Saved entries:
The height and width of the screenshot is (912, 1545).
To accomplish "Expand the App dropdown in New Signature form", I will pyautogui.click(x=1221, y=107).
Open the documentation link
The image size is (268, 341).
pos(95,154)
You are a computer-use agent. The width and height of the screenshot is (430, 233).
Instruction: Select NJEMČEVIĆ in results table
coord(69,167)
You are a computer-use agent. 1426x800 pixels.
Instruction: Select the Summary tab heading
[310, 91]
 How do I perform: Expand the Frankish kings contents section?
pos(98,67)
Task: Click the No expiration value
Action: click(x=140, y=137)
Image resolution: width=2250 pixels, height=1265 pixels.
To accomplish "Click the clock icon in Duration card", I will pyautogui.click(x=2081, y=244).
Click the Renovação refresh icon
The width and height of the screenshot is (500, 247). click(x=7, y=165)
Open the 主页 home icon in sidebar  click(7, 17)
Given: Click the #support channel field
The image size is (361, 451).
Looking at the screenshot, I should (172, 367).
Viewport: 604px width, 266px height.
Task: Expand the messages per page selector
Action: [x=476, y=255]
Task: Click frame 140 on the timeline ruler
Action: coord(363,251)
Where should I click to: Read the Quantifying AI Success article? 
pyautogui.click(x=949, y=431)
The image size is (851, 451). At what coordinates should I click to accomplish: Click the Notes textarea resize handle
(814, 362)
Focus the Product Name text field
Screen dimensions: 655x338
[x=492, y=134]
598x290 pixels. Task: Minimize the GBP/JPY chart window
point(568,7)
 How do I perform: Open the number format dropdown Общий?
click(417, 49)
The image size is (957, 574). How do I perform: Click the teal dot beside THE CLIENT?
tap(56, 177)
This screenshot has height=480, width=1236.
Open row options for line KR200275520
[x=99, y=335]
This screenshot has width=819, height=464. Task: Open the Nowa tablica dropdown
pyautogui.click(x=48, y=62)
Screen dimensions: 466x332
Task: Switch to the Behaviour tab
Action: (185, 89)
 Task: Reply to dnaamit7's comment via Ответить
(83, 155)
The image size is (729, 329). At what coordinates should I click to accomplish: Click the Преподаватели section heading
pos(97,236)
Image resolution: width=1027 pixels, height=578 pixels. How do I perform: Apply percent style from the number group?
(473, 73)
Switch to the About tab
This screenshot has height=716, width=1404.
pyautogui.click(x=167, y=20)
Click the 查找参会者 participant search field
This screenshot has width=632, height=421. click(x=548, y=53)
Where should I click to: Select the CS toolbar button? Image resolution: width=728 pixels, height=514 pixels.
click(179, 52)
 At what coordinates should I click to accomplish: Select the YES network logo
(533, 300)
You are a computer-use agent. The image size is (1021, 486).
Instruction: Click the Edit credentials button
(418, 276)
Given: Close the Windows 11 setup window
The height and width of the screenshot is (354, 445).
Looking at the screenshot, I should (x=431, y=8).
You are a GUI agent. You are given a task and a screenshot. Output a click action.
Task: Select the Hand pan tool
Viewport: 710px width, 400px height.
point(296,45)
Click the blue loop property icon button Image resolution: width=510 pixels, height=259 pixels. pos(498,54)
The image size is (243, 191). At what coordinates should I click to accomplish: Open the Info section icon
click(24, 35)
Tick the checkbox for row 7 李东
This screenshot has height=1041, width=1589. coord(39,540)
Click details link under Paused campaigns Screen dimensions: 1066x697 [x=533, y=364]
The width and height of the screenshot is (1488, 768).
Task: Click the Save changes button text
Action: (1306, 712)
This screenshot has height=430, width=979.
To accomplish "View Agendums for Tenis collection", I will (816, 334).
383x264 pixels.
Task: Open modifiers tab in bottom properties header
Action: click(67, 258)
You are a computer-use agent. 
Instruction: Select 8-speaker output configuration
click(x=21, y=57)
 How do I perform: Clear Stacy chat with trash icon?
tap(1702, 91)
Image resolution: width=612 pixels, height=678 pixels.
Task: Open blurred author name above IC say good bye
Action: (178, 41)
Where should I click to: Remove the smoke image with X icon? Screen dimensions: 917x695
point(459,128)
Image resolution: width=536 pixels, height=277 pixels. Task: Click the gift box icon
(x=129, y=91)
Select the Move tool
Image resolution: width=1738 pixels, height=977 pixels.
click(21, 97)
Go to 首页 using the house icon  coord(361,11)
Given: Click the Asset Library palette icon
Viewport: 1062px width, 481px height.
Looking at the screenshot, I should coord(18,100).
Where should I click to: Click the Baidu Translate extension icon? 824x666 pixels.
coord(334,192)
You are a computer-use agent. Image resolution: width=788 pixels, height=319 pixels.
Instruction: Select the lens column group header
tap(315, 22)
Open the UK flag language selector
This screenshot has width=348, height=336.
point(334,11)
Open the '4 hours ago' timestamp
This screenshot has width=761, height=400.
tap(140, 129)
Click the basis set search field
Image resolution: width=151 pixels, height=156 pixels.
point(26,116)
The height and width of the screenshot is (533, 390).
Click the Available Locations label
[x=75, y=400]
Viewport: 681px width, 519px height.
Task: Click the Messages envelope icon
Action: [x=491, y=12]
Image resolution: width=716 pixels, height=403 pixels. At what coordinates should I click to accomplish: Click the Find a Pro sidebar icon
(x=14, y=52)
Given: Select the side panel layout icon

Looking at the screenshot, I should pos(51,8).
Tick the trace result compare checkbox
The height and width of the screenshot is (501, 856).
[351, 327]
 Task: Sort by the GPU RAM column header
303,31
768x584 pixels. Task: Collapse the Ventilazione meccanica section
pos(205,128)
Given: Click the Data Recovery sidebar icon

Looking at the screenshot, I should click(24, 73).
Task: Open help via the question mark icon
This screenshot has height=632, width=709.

▸ **EXERCISE OBJECTIVE**:
Write out the data above again, swapping each "sidebar" for "side menu" and keeping everything else the same.

▸ **COMPLETED EXERCISE**:
The height and width of the screenshot is (912, 1545).
To accomplish "Expand the App dropdown in New Signature form", I will pyautogui.click(x=1221, y=107).
Open the documentation link
The image size is (268, 341).
pos(95,154)
You are a computer-use agent. The width and height of the screenshot is (430, 233).
Instruction: Select NJEMČEVIĆ in results table
coord(69,167)
You are a computer-use agent. 1426x800 pixels.
Instruction: Select the Summary tab heading
[310, 91]
 How do I perform: Expand the Frankish kings contents section?
pos(98,67)
Task: Click the No expiration value
Action: click(x=140, y=137)
Image resolution: width=2250 pixels, height=1265 pixels.
To accomplish "Click the clock icon in Duration card", I will pyautogui.click(x=2081, y=244).
Click the Renovação refresh icon
The width and height of the screenshot is (500, 247). click(x=7, y=165)
Open the 主页 home icon in side menu  click(7, 17)
Given: Click the #support channel field
The image size is (361, 451).
Looking at the screenshot, I should (172, 367).
Viewport: 604px width, 266px height.
Task: Expand the messages per page selector
Action: [x=476, y=255]
Task: Click frame 140 on the timeline ruler
Action: coord(363,251)
Where should I click to: Read the Quantifying AI Success article? 
pyautogui.click(x=949, y=431)
The image size is (851, 451). At what coordinates should I click to accomplish: Click the Notes textarea resize handle
(814, 362)
Focus the Product Name text field
Screen dimensions: 655x338
[x=492, y=134]
598x290 pixels. Task: Minimize the GBP/JPY chart window
point(568,7)
 How do I perform: Open the number format dropdown Общий?
click(417, 49)
The image size is (957, 574). How do I perform: Click the teal dot beside THE CLIENT?
tap(56, 177)
This screenshot has height=480, width=1236.
Open row options for line KR200275520
[x=99, y=335]
This screenshot has width=819, height=464. Task: Open the Nowa tablica dropdown
pyautogui.click(x=48, y=62)
Screen dimensions: 466x332
Task: Switch to the Behaviour tab
Action: (185, 89)
 Task: Reply to dnaamit7's comment via Ответить
(83, 155)
The image size is (729, 329). At what coordinates should I click to accomplish: Click the Преподаватели section heading
pos(97,236)
Image resolution: width=1027 pixels, height=578 pixels. How do I perform: Apply percent style from the number group?
(473, 73)
Switch to the About tab
This screenshot has height=716, width=1404.
pyautogui.click(x=167, y=20)
Click the 查找参会者 participant search field
This screenshot has width=632, height=421. click(x=548, y=53)
Where should I click to: Select the CS toolbar button? Image resolution: width=728 pixels, height=514 pixels.
click(179, 52)
 At what coordinates should I click to accomplish: Select the YES network logo
(533, 300)
You are a computer-use agent. The image size is (1021, 486).
Instruction: Click the Edit credentials button
(418, 276)
Given: Close the Windows 11 setup window
The height and width of the screenshot is (354, 445).
Looking at the screenshot, I should (x=431, y=8).
You are a GUI agent. You are given a task and a screenshot. Output a click action.
Task: Select the Hand pan tool
Viewport: 710px width, 400px height.
point(296,45)
Click the blue loop property icon button Image resolution: width=510 pixels, height=259 pixels. pos(498,54)
The image size is (243, 191). At what coordinates should I click to accomplish: Open the Info section icon
click(24, 35)
Tick the checkbox for row 7 李东
This screenshot has height=1041, width=1589. coord(39,540)
Click details link under Paused campaigns Screen dimensions: 1066x697 [x=533, y=364]
The width and height of the screenshot is (1488, 768).
Task: Click the Save changes button text
Action: (1306, 712)
This screenshot has height=430, width=979.
To accomplish "View Agendums for Tenis collection", I will (816, 334).
383x264 pixels.
Task: Open modifiers tab in bottom properties header
Action: click(67, 258)
You are a computer-use agent. 
Instruction: Select 8-speaker output configuration
click(x=21, y=57)
 How do I perform: Clear Stacy chat with trash icon?
tap(1702, 91)
Image resolution: width=612 pixels, height=678 pixels.
Task: Open blurred author name above IC say good bye
Action: (178, 41)
Where should I click to: Remove the smoke image with X icon? Screen dimensions: 917x695
point(459,128)
Image resolution: width=536 pixels, height=277 pixels. Task: Click the gift box icon
(x=129, y=91)
Select the Move tool
Image resolution: width=1738 pixels, height=977 pixels.
click(21, 97)
Go to 首页 using the house icon  coord(361,11)
Given: Click the Asset Library palette icon
Viewport: 1062px width, 481px height.
Looking at the screenshot, I should coord(18,100).
Where should I click to: Click the Baidu Translate extension icon? 824x666 pixels.
coord(334,192)
You are a computer-use agent. Image resolution: width=788 pixels, height=319 pixels.
Instruction: Select the lens column group header
tap(315, 22)
Open the UK flag language selector
This screenshot has width=348, height=336.
point(334,11)
Open the '4 hours ago' timestamp
This screenshot has width=761, height=400.
tap(140, 129)
Click the basis set search field
Image resolution: width=151 pixels, height=156 pixels.
point(26,116)
The height and width of the screenshot is (533, 390).
Click the Available Locations label
[x=75, y=400]
Viewport: 681px width, 519px height.
Task: Click the Messages envelope icon
Action: [x=491, y=12]
Image resolution: width=716 pixels, height=403 pixels. At what coordinates should I click to accomplish: Click the Find a Pro side menu icon
(x=14, y=52)
Given: Select the side panel layout icon

Looking at the screenshot, I should pos(51,8).
Tick the trace result compare checkbox
The height and width of the screenshot is (501, 856).
[351, 327]
 Task: Sort by the GPU RAM column header
303,31
768x584 pixels. Task: Collapse the Ventilazione meccanica section
pos(205,128)
Given: Click the Data Recovery side menu icon

Looking at the screenshot, I should click(24, 73).
Task: Open help via the question mark icon
This screenshot has height=632, width=709.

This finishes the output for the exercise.